= Jason Henhawk =

Canadian lacrosse player

Jason Henhawk (born September 18, 1980, in Niagara Falls, Ontario) is a First Nation lacrosse player who played for the Rochester Knighthawks, a professional box lacrosse team in the North Division of the National Lacrosse League of the United States. At 16, he became the youngest man to play in the National Lacrosse League, in 1998.

==Professional career==
On August 25, 2008, Jason Henhawk signed a three-year agreement with Knighthawks.

In 2006, Henhawk took part in the National Lacrosse League playing for Toronto Rock. Later, in 2009, he played his sixth season in the same league. During the game Henhawk injured his left leg in fight for loose ball and was removed with an ambulance.

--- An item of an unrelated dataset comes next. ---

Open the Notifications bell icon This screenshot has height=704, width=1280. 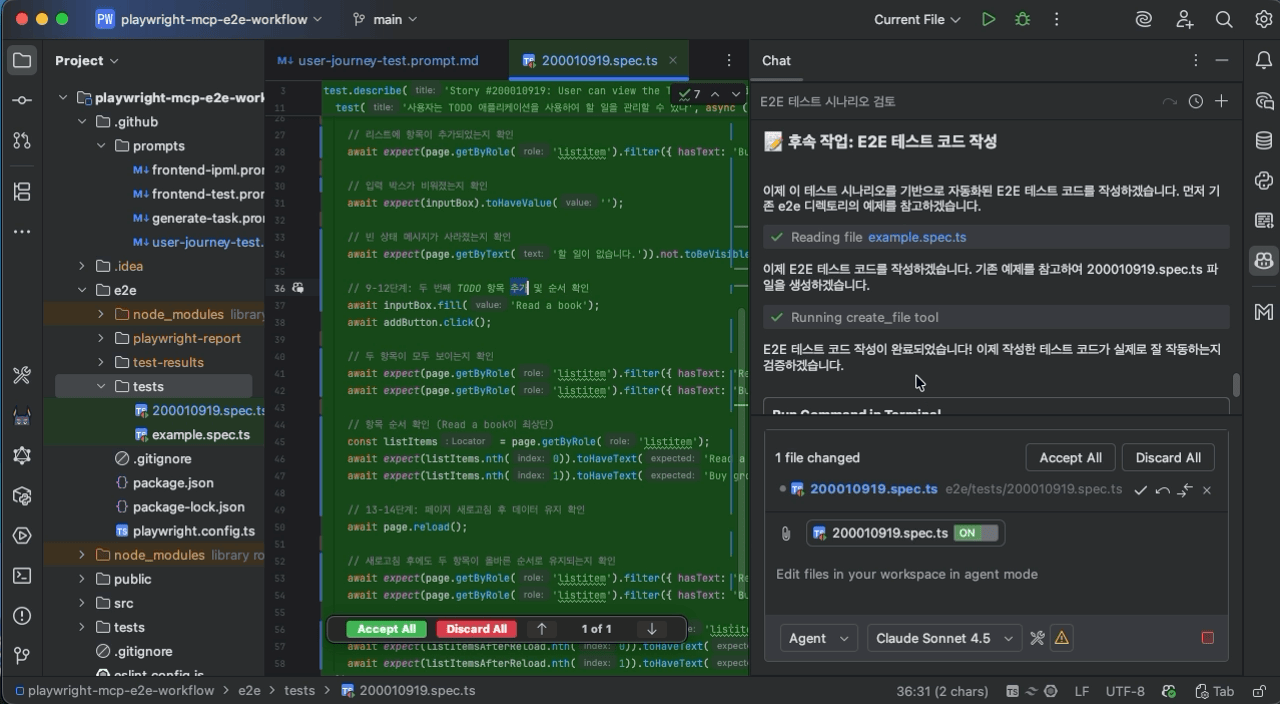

In his nine-season Jason competed with Buffalo, Montreal, Albany, Toronto and Columbus, the 6–0, 215-pound forward scored seven goals and added five 12 point assists. Henhawk faced less success during his first year, getting four goals and one assist, in 1998, in the league with the Buffalo Bandits.

He closed the 2008 Six Nations season with capturing 19 points (10+9) in 12 appearances. Henhawk performed his Junior "A" lacrosse with the Six Nations Arrows and was honored with the Jack Bionda Memorial Award.